Mikel Buesa-La Razón
Se hace imprescindible volver a industrializar el país arbitrando un sistema de ayudas públicas que permitan ampliar y modernizar el tejido manufacturero en su conexión con la economía de servicios
El ciclo de crecimiento que discurrió desde la década de 1990 hasta los primeros años del siglo XXI, impulsado en buena medida por el proceso de globalización, supuso para las economías europeas un retroceso en el sector industrial. Se confió en una deslocalización que abarataba costes laborales y que iba cerrando una buena parte de las instalaciones industriales. En 2009, cuando culminó ese proceso, en la UE el valor añadido industrial era sólo el 19 por ciento del total; y en España se quedó en el 16 por ciento. Desde entonces, esa participación ha permanecido casi estancada, anotándose el avance de un punto y medio en el agregado europeo y de apenas siete décimas en España. Nuestro país ha registrado una notable pérdida de empresas industriales, más 60.000 en los últimos quince años; y el empleo en la industria ha caído hasta poco más del trece por ciento.

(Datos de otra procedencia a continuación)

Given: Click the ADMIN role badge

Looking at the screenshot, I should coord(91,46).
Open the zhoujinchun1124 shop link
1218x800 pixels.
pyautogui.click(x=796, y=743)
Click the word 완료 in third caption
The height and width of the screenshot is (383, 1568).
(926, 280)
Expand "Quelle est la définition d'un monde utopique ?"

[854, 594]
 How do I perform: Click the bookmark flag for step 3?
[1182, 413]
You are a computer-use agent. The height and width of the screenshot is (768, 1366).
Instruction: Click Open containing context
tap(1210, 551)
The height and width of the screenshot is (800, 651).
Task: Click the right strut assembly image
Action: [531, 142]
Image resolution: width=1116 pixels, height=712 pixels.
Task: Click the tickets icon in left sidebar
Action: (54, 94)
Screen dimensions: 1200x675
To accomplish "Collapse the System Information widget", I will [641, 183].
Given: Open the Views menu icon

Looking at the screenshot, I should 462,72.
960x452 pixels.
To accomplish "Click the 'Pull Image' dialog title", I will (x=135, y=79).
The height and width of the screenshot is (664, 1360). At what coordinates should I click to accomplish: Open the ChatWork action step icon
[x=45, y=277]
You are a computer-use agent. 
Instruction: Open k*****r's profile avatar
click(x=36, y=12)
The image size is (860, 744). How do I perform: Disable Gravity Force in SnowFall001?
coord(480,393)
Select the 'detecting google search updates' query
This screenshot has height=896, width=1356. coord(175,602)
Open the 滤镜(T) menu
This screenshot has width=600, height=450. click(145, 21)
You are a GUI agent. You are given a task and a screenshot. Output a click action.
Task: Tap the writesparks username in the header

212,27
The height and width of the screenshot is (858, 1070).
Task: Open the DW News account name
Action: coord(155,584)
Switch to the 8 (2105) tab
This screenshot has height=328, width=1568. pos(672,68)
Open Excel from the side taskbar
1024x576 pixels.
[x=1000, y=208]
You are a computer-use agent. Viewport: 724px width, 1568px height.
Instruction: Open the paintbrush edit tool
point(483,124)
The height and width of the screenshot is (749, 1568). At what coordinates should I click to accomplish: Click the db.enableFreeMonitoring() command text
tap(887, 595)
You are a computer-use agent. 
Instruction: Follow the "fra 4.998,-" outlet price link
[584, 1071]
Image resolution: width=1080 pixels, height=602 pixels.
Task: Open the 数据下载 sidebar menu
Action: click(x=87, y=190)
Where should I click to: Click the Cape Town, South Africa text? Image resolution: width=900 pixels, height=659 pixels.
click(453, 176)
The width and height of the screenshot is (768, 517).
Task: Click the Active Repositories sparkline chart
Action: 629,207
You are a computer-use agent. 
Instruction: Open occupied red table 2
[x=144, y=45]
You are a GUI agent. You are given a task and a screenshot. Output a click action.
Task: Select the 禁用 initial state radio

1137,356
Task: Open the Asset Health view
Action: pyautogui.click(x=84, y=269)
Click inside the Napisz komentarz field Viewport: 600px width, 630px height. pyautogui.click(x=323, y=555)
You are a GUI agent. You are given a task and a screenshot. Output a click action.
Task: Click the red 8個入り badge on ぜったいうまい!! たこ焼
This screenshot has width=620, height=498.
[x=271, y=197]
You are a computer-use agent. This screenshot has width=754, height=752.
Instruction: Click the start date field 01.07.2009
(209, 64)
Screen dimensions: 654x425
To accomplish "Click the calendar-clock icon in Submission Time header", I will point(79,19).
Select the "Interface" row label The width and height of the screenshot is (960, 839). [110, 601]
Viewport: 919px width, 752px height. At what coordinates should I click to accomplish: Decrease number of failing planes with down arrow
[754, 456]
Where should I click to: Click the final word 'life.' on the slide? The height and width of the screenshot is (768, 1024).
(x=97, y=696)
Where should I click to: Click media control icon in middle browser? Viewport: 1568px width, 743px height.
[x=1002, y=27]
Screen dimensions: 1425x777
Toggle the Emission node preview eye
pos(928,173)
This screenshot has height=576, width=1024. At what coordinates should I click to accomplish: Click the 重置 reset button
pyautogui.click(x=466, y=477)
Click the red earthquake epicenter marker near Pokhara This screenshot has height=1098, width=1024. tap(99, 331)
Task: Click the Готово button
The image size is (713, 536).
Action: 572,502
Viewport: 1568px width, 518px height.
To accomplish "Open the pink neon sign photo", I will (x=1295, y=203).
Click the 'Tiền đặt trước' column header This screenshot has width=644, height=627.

Es a esa desindustrialización a la que podemos achacar buena parte del estancamiento de la productividad y del nivel de vida en España –el otro factor explicativo es el deterioro del sistema educativo–. Ello es así porque es en la industria donde radica principalmente la capacidad de absorción de los frutos del progreso tecnológico sobre los que se asienta el avance de la productividad. Pero además es en la industria donde se gesta una gran parte de las innovaciones que soportan materialmente ese progreso, hasta el punto de que dos tercios de las tecnologías que se difunden por el sistema productivo nacen en las ramas productoras de bienes de equipo –singularmente en las de maquinaria mecánica, eléctrica y electrónica–, instrumentos de precisión y productos químicos. Y a ello se añaden unas poderosas economías externas y efectos de arrastre que la industria dispersa sobre los demás sectores de la economía, singularmente los de servicios.